The potential energy of a system of electrons and nuclei arises from the electrostatic interactions between the charged particles. There are 3 components, electron-electron repulsion, nuclear-nuclear repulsion, and electron-nuclear attraction. Coulomb's law $V = \frac{q_1q_2}{4\pi\epsilon_0 r}$ can be used to calculate their potential energy:

$$ \hat{V} = \underbrace{\sum_{i,j}^{\text{electrons}} \frac{e^2}{4\pi\epsilon_0 |r_i - r_j|}}_{\text{electron-electron repulsion}} + \underbrace{\sum_{i,j}^{\text{nuclei}} \frac{Z_i Z_j e^2}{4\pi\epsilon_0 |R_i - R_j|}}_{\text{nuclear-nuclear repulsion}} - \underbrace{\sum_{i}^{\text{electrons}} \sum_{j}^{\text{nuclei}} \frac{Z_j e^2}{4\pi\epsilon_0 |r_i - R_j|}}_{\text{electron-nuclear attraction}} $$

Kinetic Energy

Since classically, $T_x = \frac{P_x^2}{2m}$, and the quantum momentum operator $\hat{P}_x = -i\hbar\frac{\partial}{\partial x}$, so

$$ \hat{T}_x = \frac{\hat{P}_x^2}{2m} = -\frac{\hbar^2}{2m}\frac{\partial^2}{\partial x^2} $$

If the particle is moving in 3 dimensions, then $P = \vec{x}P_x + \vec{y}P_y + \vec{z}P_z$ and the total momentum operator would be

$$ \hat{P} = -i\hbar(\vec{x}\frac{\partial}{\partial x} + \vec{y}\frac{\partial}{\partial y} + \vec{z}\frac{\partial}{\partial z}) = -i\hbar\nabla$$
$$ \therefore \hat{T} = -\frac{\hbar^2}{2m} \nabla^2 $$

The kinetic energy of the system is divided into kinetic energy of the nuclei and the electrons.

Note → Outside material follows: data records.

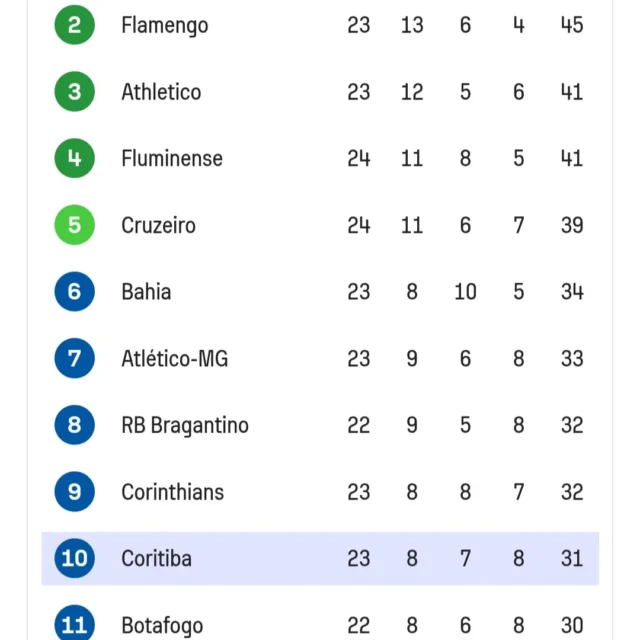The image size is (640, 640).
Task: Click the Botafogo team name
Action: point(162,626)
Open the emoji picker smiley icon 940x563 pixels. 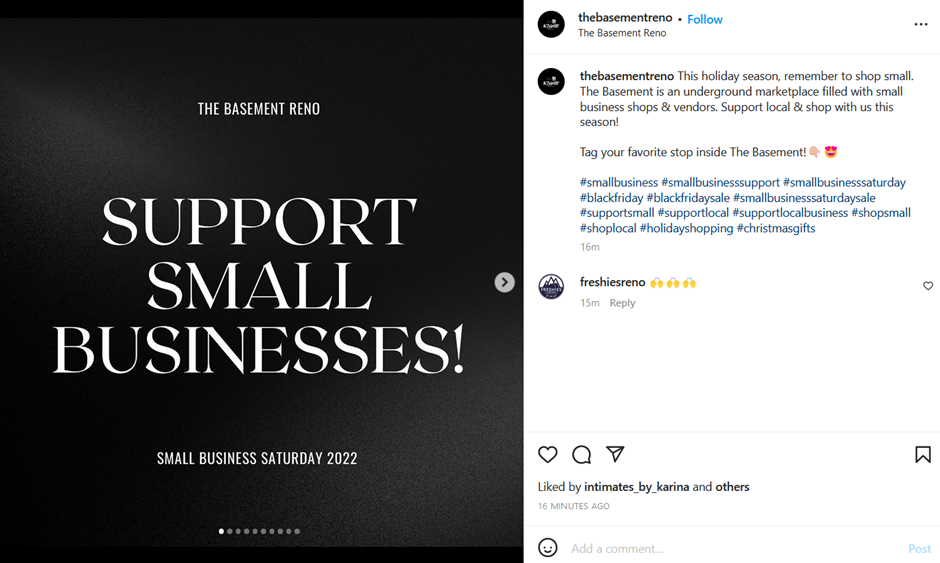pyautogui.click(x=547, y=547)
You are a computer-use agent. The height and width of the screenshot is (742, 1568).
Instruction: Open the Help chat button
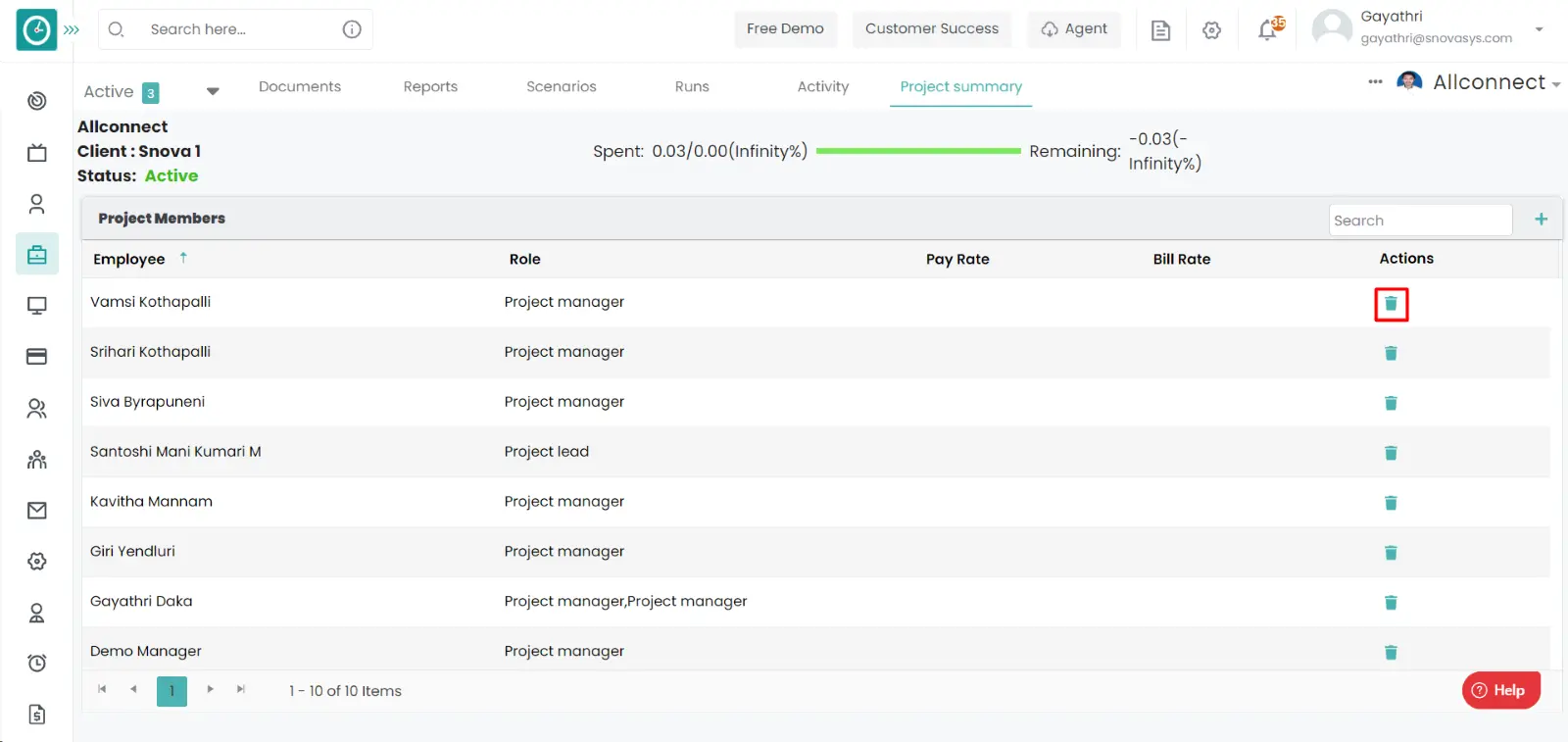[x=1500, y=690]
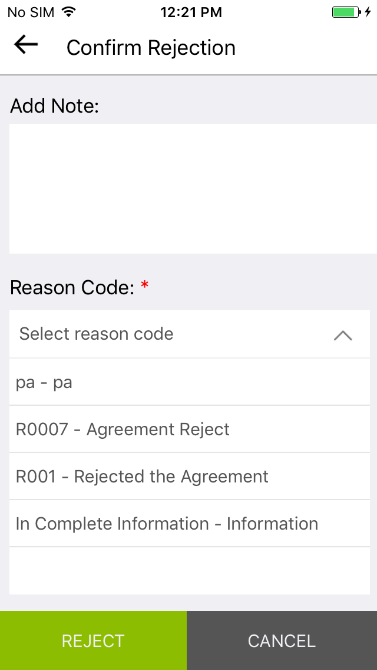Collapse list using the up chevron

(343, 335)
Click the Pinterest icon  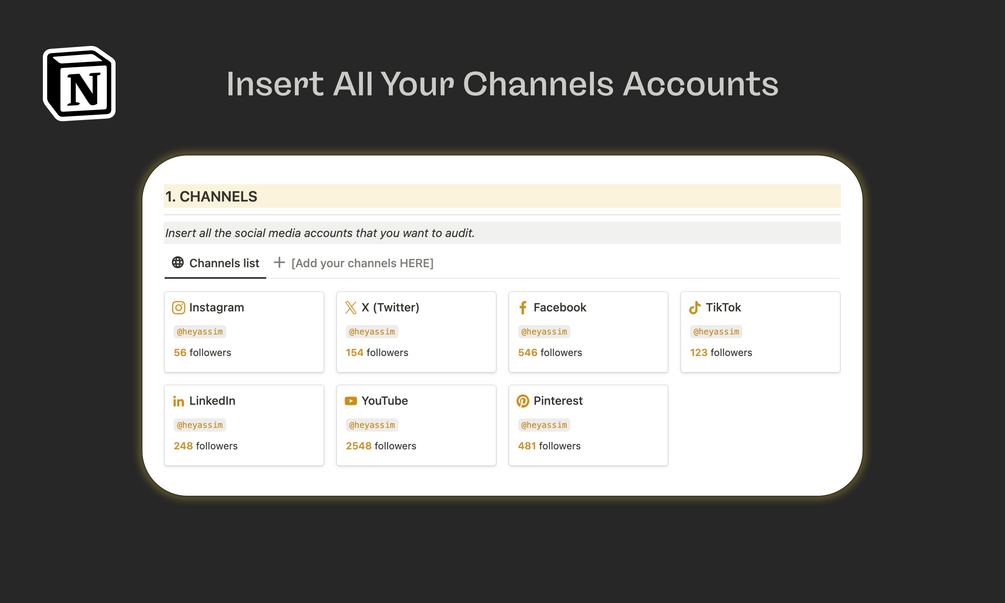point(523,401)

$$ \hat{T} = -\sum_{i}^{\text{nuclei}} \frac{\hbar^2}{2m_i} \nabla_i^2 - \sum_{i}^{\text{electrons}} \frac{\hbar^2}{2m_e} \nabla_i^2 $$

Simplified Molecular Hamiltonian

Several approximations are made to simplify the molecular Hamiltonian:

$$ \hat{H} \approx -\sum_{i}^{\text{electrons}} \frac{1}{2} \nabla_i^2 + \sum_{i,j}^{\text{electrons}} \frac{1}{|r_i - r_j|} - \sum_{i}^{\text{electrons}} \sum_{j}^{\text{nuclei}} \frac{Z_j}{|r_i - R_j|} + C'_n $$
  1. Born-Oppenheimer Approximation: This approximation assumes that the nuclei are much heavier than the electrons and can be treated as fixed in space. This allows separating the electronic and nuclear motions, effectively removing the kinetic energy term for the nuclei.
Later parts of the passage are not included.